# Assignment - 2

## Author: Sudarshan Suresh Srikant - B00808452 - sudarshan.suresh@dal.ca

In [1]:
from sklearn.model_selection import train_test_split
from sklearn.feature_extraction.text import TfidfVectorizer
from sklearn.naive_bayes import MultinomialNB
from sklearn.svm import SVC
from sklearn import metrics
from sklearn.datasets import fetch_20newsgroups
from nltk.corpus import stopwords
from nltk.tokenize import RegexpTokenizer
from nltk.stem import PorterStemmer
from nltk.collocations import *
import nltk
import re
import pandas as pd
import numpy as np

In [2]:
nltk.download('averaged_perceptron_tagger')

#get english stopwords
en_stopwords = set(stopwords.words('english'))

#function to filter for VB/ADJ bigrams
def filterTypes(ngram):
    acceptable_types = ('VB', 'VBD', 'VBG', 'VBN', 'VBP', 'VBZ', 'JJ', 'JJR', 'JJS')
    second_type = ( 'JJ', 'JJR', 'JJS')
    tags = nltk.pos_tag(ngram)
    if tags[0][1] in acceptable_types and tags[1][1] in second_type:
        return True
    else:
        return False

[nltk_data] Downloading package averaged_perceptron_tagger to
[nltk_data]     /Users/sudarshansuresh/nltk_data...
[nltk_data]   Package averaged_perceptron_tagger is already up-to-
[nltk_data]       date!


In [3]:
newsgroups = fetch_20newsgroups()
newsgroups.target_names

['alt.atheism',
 'comp.graphics',
 'comp.os.ms-windows.misc',
 'comp.sys.ibm.pc.hardware',
 'comp.sys.mac.hardware',
 'comp.windows.x',
 'misc.forsale',
 'rec.autos',
 'rec.motorcycles',
 'rec.sport.baseball',
 'rec.sport.hockey',
 'sci.crypt',
 'sci.electronics',
 'sci.med',
 'sci.space',
 'soc.religion.christian',
 'talk.politics.guns',
 'talk.politics.mideast',
 'talk.politics.misc',
 'talk.religion.misc']

In [4]:
categories = ['alt.atheism','talk.religion.misc','comp.graphics','sci.space']
newsgroups = fetch_20newsgroups(categories=categories, subset='all')
print(list(newsgroups.target_names))
print(len(newsgroups.data))

['alt.atheism', 'comp.graphics', 'sci.space', 'talk.religion.misc']
3387


## 1. a.
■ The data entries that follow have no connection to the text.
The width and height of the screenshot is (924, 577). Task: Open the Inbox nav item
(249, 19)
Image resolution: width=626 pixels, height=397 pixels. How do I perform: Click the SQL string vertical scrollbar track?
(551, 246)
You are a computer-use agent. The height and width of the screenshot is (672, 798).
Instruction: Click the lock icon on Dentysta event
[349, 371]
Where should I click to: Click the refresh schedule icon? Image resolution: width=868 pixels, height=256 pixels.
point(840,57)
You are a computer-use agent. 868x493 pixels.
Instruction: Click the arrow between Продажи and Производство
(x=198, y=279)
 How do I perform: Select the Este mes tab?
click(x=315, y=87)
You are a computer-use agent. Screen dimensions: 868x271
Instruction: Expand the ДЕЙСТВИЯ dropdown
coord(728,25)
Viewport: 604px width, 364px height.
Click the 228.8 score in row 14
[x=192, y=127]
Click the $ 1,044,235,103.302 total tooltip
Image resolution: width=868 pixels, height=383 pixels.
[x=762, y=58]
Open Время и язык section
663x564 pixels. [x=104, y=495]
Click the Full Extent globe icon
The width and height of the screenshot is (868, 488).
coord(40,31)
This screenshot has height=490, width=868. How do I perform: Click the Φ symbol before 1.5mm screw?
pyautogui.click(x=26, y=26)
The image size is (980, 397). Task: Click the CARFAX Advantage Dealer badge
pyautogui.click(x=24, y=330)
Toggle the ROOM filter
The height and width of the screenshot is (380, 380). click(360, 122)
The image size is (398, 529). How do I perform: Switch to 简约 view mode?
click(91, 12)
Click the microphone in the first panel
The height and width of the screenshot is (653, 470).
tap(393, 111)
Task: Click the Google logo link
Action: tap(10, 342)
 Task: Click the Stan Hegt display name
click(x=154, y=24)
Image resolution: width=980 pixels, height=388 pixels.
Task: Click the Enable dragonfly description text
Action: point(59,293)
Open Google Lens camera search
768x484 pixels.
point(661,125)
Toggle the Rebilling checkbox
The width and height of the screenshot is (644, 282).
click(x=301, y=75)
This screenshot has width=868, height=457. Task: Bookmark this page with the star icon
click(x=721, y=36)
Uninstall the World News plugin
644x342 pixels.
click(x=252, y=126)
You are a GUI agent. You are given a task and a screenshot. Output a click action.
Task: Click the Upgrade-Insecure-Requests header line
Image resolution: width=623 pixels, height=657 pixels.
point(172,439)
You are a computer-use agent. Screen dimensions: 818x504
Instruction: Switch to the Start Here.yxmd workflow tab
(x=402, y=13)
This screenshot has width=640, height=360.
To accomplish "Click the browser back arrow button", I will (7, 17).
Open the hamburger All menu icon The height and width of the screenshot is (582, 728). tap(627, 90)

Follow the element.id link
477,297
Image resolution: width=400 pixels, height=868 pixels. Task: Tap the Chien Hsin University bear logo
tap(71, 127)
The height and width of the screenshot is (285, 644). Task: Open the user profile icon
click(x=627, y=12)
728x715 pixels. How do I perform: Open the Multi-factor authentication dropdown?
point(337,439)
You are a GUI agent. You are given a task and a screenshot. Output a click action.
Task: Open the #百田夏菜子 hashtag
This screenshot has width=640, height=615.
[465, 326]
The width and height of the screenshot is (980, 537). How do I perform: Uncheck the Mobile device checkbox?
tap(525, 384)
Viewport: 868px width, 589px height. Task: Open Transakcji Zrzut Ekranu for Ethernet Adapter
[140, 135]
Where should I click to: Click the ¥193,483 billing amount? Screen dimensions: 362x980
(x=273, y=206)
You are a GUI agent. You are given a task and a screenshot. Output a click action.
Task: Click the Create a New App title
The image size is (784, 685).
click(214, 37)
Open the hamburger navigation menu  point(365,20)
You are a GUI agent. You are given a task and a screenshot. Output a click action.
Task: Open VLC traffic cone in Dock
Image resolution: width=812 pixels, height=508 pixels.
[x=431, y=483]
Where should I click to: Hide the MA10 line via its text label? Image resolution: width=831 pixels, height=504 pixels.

Tokenizing and performing POS tagging

In [5]:
tokens = []
tokenizer = RegexpTokenizer(r'[^_\W0-9]+') # Extract only alphabetical characters
tokens = [tokenizer.tokenize(token) for token in newsgroups.data]
pos_tagged_words = [nltk.pos_tag(token) for token in tokens] # Perform POS tagging on the tokens
print(pos_tagged_words[0])

[('From', 'IN'), ('healta', 'JJ'), ('saturn', 'NN'), ('wwc', 'NN'), ('edu', 'NN'), ('Tammy', 'NNP'), ('R', 'NNP'), ('Healy', 'NNP'), ('Subject', 'NNP'), ('Re', 'NNP'), ('who', 'WP'), ('are', 'VBP'), ('we', 'PRP'), ('to', 'TO'), ('judge', 'VB'), ('Bobby', 'NNP'), ('Lines', 'NNPS'), ('Organization', 'NNP'), ('Walla', 'NNP'), ('Walla', 'NNP'), ('College', 'NNP'), ('Lines', 'NNP'), ('In', 'IN'), ('article', 'NN'), ('Apr', 'NNP'), ('ultb', 'JJ'), ('isc', 'NN'), ('rit', 'NN'), ('edu', 'NN'), ('snm', 'NN'), ('ultb', 'JJ'), ('isc', 'NN'), ('rit', 'NN'), ('edu', 'NN'), ('S', 'NNP'), ('N', 'NNP'), ('Mozumder', 'NNP'), ('writes', 'VBZ'), ('From', 'IN'), ('snm', 'NN'), ('ultb', 'JJ'), ('isc', 'NN'), ('rit', 'NN'), ('edu', 'NN'), ('S', 'NNP'), ('N', 'NNP'), ('Mozumder', 'NNP'), ('Subject', 'NNP'), ('Re', 'NNP'), ('who', 'WP'), ('are', 'VBP'), ('we', 'PRP'), ('to', 'TO'), ('judge', 'VB'), ('Bobby', 'NNP'), ('Date', 'NNP'), ('Wed', 'NNP'), ('Apr', 'NNP'), ('GMT', 'NNP'), ('In', 'IN'), ('article', 'NN

## 1. b. Extract bigram collocations and apply techniques

In [6]:
# PMI measure to check the occurance of a bigram
text = ''.join(newsgroups.data)
text = re.sub('[^ A-Za-z]+', '', text)
word_tokens = nltk.wordpunct_tokenize(text)
finder = BigramCollocationFinder.from_words(word_tokens)
bigram_measures = nltk.collocations.BigramAssocMeasures()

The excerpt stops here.